Le bâtiment "est un secteur absolument vital pour l'économie française", affirmait Bruno Le Maire au premier jour du déconfinement, le 11 mai. "Ça peut être le symbole du redémarrage économique français."
C'était le premier déplacement du ministre de l’Économie après deux mois de strict confinement pour lutter contre la propagation du coronavirus, et son choix fut emblématique: un chantier, aux environs de Paris.
Pourquoi le bâtiment plutôt que l'automobile, lourdement frappée par la crise et en quête de subventions, ou les commerces, largement contraints à fermer pendant le confinement ?
Il y a d'abord le symbole concret de la reprise des chantiers, en grande majorité interrompus depuis la mi-mars. L'activité avait redémarré sur 72% d'entre eux dimanche, et le gouvernement veut qu'ils aient tous repris à la fin mai, même si le secteur n'y croit guère.
La reprise du bâtiment est un moteur crucial. Son activité représente plus de 5% de l'économie française. Et au-delà, la santé du secteur est garante d'une offre suffisante en logements, essentielle au bon fonctionnement de toute l'économie.
Son redémarrage n'a rien d'évident car il dépend de l'attitude de ses trois grandes catégories de clients: les particuliers, les acteurs publics - État et collectivités locales - et les groupes privés, dont les promoteurs qui construisent les logements.
Ces derniers tentent encore d'appréhender l'avenir immédiat du marché.
Depuis le début de la crise, il n'y a plus de chiffres mensuels sur les permis de construire. Le coup d'arrêt devrait se révéler brutal, bien que le gouvernement ait pris des mesures pour assurer une rapide reprise de leur examen après le confinement.
Les promoteurs, qui évoquaient déjà une chute des permis avant la crise, craignent notamment que les blocages persistent avec les incertitudes autour des municipales, interrompues entre les deux tours par le confinement.
Des clients "ont tout perdu"
Au moins "la demande de logements, tirée par la démographie et le déficit d'offre structurel, ne disparaît pas: elle se reporte", soulignait début mai Alain Dinin, PDG de Nexity, premier promoteur français.

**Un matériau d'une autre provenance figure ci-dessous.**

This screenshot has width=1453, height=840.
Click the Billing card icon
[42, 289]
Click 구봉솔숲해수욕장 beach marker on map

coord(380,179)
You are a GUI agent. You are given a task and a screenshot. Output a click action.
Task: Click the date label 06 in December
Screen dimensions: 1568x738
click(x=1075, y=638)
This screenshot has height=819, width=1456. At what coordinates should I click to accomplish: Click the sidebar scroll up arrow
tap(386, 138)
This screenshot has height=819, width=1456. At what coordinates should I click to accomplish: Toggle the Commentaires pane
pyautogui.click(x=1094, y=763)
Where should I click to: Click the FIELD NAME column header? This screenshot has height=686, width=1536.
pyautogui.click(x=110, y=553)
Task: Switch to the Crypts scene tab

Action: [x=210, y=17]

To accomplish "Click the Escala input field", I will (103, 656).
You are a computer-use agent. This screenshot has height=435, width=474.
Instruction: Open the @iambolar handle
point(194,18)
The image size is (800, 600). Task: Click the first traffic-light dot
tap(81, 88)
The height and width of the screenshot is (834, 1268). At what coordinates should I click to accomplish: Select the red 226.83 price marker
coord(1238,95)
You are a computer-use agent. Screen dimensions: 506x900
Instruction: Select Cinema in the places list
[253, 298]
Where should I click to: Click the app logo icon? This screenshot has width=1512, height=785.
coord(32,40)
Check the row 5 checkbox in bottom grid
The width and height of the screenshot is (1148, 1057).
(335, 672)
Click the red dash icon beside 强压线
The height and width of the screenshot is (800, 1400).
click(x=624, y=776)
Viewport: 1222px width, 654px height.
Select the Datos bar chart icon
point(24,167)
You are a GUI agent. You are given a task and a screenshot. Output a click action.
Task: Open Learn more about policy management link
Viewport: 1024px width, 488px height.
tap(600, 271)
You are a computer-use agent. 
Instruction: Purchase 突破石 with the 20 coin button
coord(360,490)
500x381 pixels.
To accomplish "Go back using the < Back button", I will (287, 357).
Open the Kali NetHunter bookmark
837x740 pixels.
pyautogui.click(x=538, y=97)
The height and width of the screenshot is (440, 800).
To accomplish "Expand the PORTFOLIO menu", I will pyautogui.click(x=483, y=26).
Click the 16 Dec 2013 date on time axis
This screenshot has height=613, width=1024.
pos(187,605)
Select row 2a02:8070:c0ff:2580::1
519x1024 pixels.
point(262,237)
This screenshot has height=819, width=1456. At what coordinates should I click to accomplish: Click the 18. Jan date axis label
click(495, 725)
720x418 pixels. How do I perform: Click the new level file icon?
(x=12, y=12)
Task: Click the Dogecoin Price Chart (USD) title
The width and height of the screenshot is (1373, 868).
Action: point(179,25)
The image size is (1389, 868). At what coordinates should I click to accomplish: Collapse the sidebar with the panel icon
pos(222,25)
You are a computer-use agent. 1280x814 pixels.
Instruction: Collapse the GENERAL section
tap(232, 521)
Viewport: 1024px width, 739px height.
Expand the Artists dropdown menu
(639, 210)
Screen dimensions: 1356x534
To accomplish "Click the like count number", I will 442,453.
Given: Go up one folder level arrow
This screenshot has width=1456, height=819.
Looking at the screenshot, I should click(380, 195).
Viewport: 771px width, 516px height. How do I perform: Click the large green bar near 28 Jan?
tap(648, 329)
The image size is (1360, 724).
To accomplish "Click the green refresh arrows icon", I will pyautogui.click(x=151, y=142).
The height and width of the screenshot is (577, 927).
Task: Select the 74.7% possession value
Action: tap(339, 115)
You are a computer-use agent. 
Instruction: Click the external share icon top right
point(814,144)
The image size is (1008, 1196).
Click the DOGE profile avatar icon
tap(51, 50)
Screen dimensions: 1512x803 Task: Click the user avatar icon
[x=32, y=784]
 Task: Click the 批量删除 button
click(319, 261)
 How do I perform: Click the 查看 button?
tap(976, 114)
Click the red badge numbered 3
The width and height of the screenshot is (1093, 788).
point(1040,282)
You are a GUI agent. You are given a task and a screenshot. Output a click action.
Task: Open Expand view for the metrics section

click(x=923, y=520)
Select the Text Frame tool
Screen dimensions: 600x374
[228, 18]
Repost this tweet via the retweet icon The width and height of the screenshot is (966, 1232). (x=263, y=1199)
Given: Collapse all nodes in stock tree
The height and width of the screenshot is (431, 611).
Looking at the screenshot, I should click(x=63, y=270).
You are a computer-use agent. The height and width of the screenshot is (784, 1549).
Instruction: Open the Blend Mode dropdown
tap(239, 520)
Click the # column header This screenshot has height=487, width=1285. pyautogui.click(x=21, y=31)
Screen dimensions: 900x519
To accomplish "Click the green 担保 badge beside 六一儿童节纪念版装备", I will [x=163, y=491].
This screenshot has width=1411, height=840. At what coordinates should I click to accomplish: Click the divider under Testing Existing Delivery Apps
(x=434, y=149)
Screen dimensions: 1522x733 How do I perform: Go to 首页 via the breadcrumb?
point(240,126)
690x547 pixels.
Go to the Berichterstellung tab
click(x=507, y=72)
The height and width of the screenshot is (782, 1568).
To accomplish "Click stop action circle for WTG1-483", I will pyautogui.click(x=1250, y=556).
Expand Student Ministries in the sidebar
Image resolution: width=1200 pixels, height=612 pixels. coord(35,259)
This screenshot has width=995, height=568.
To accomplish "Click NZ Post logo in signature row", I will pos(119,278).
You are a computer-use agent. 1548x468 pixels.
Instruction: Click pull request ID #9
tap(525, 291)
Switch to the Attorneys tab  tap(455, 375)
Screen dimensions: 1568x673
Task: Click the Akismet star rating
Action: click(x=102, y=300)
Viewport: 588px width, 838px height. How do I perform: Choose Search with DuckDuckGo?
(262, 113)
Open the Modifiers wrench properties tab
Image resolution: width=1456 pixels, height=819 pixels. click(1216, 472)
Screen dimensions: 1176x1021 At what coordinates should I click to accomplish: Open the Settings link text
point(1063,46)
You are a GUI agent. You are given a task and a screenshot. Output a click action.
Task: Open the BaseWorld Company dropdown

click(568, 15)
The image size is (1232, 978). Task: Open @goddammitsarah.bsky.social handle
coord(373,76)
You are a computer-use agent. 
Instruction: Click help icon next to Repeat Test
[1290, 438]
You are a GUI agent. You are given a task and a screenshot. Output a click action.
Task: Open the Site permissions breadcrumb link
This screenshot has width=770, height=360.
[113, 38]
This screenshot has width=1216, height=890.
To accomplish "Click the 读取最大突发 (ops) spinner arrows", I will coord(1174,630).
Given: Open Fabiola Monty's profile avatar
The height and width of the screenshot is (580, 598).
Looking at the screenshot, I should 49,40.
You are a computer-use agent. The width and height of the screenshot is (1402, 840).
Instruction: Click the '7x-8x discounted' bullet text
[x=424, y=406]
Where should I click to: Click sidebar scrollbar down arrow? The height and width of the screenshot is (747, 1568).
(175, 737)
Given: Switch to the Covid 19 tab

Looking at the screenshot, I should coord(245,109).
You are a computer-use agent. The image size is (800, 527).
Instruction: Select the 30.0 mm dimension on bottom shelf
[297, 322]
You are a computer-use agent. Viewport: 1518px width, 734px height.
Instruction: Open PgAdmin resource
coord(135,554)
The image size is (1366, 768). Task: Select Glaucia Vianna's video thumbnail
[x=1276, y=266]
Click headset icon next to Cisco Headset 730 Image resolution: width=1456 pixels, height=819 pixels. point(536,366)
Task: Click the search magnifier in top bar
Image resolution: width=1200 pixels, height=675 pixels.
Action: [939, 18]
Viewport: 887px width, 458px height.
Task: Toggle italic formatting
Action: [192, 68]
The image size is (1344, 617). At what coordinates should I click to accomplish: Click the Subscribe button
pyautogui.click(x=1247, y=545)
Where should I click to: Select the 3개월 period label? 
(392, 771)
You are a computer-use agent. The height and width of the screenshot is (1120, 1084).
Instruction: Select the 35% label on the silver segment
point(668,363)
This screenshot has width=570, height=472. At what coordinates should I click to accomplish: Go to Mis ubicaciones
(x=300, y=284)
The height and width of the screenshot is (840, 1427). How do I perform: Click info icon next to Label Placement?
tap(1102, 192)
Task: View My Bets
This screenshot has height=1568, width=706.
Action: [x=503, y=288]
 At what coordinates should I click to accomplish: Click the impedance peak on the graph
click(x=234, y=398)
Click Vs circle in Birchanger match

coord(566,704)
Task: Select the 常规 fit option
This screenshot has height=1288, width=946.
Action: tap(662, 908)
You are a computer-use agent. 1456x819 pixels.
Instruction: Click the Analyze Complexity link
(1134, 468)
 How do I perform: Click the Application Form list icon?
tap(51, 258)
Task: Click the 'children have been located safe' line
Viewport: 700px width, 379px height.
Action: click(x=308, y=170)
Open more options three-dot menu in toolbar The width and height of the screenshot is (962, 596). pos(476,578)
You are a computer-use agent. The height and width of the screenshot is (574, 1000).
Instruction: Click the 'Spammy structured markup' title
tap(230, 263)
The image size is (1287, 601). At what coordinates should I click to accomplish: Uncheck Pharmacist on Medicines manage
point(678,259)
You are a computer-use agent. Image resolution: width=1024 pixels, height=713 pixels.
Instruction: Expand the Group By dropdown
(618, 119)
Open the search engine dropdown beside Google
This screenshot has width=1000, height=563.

"Je ne crois pas à un retour à la normale avant la fin de l'année", prévenait-il toutefois dans la dernière édition du Journal du Dimanche. "Pour la promotion immobilière, l'année 2020 sera en baisse importante, d'au moins 100.000 logements."
Et difficile d'être optimiste pour les autres grandes catégories de clients du bâtiment. Les particuliers, notamment, voudront-ils toujours refaire leur cuisine, après, pour certains, des mois de chômage partiel voire d'inactivité totale ?
"Les clients sont inquiets pour la suite: certains ont fait des économies, mais d'autres ont tout perdu", rapporte à l'AFP Patrick Liébus, président de la Capeb, l'organisation qui domine les artisans du bâtiment, particulièrement touchés par le sujet.
"On a quand même pas mal de clients qui sont dans le commerce, l'hôtellerie, la restauration", ajoute-t-il. "Ils ne sont pas forcément en état de nous faire des devis."
A un autre niveau, les inquiétudes sont semblables dans le secteur des travaux publics. Dans quel état les collectivités locales sortiront-elles de la crise et seront-elles en mesure d'engager des travaux ?
Selon la FNTP, principale organisation des entreprises de travaux publics, la crise pourrait coûter jusqu'à neuf milliards d'euros aux collectivités locales, notamment parce que l'arrêt du marché immobilier les a privées des impôts locaux qu'elles prélèvent sur ces transactions.
La fédération fait déjà état d'un "trou d'air" dans les appels d'offres et estime que de nombreuses entreprises du secteur pourraient ne pas y survivre avant même la fin de l'année.
"Sans attendre les plans de relance qui seront discutés une fois la crise sanitaire passée, il convient de soutenir immédiatement la commande publique locale qui menace de s'effondrer", pressait-elle fin avril dans un communiqué.